Problem to solve: Find the line containing "This screenshot has height=222, width=360." in the listing below; reproduce it and every line after, exactly. Skip pictures.

Exercise data:

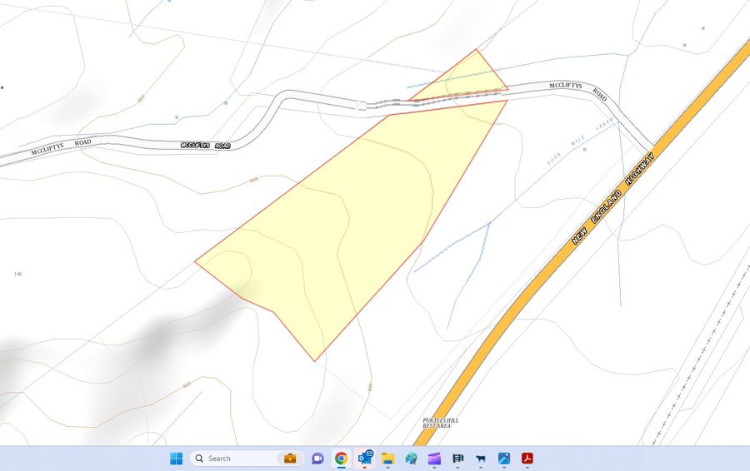Open the Windows Start menu
This screenshot has width=750, height=471.
(x=177, y=459)
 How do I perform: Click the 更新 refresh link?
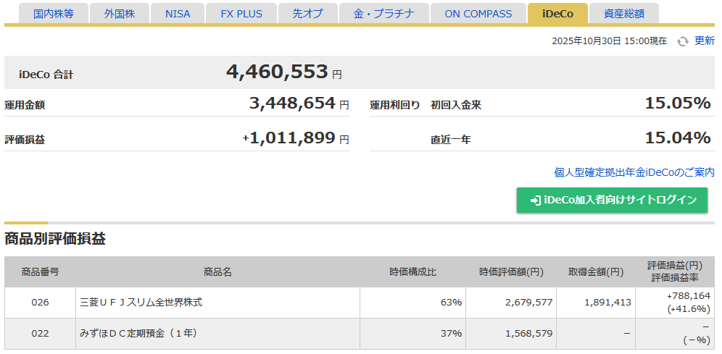[704, 41]

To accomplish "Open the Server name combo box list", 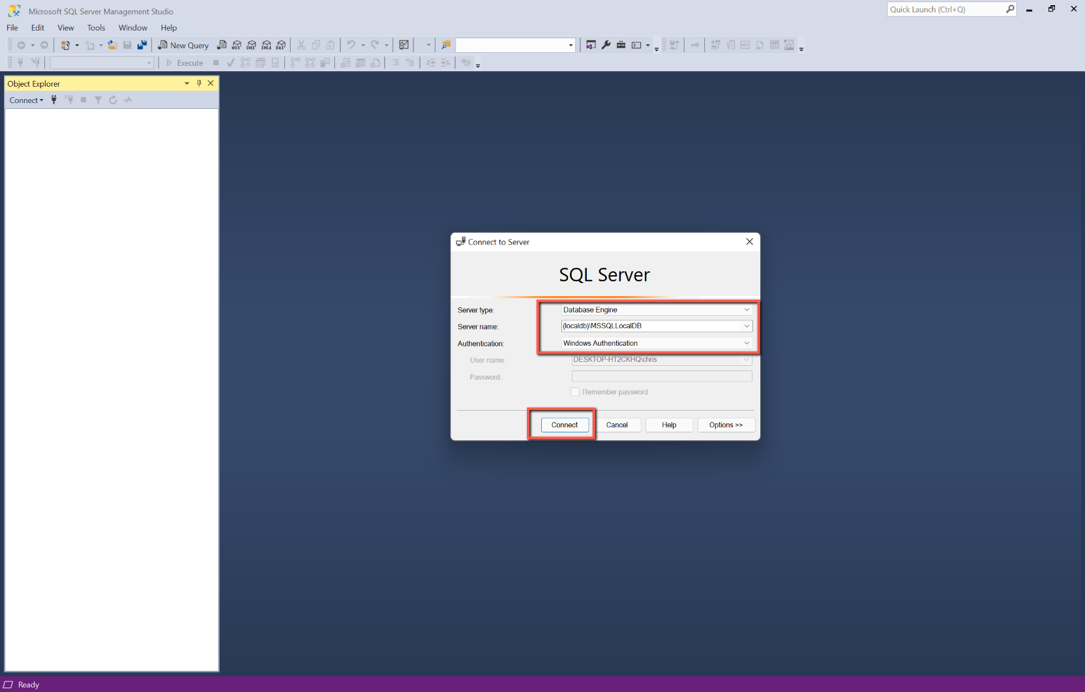I will pyautogui.click(x=747, y=326).
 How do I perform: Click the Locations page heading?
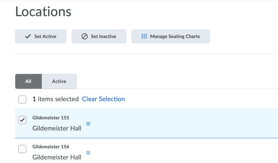(x=43, y=11)
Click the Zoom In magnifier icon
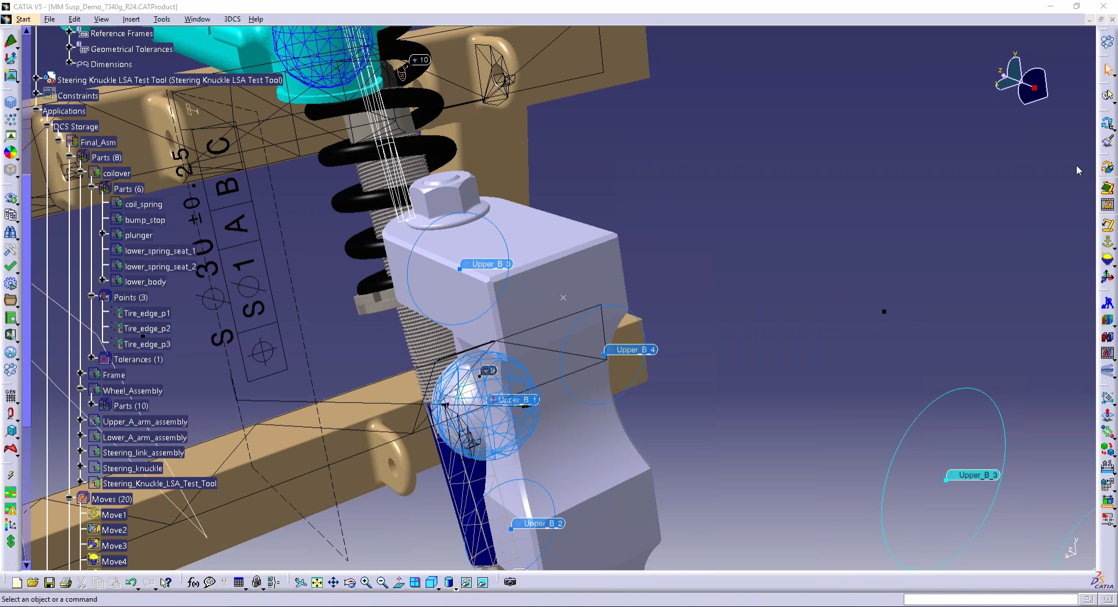This screenshot has width=1118, height=607. [x=366, y=583]
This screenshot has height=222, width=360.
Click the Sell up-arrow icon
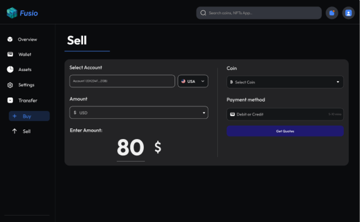[x=14, y=131]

Solution to the exercise:
This screenshot has height=222, width=360.
Click the Sell up-arrow icon
[x=14, y=131]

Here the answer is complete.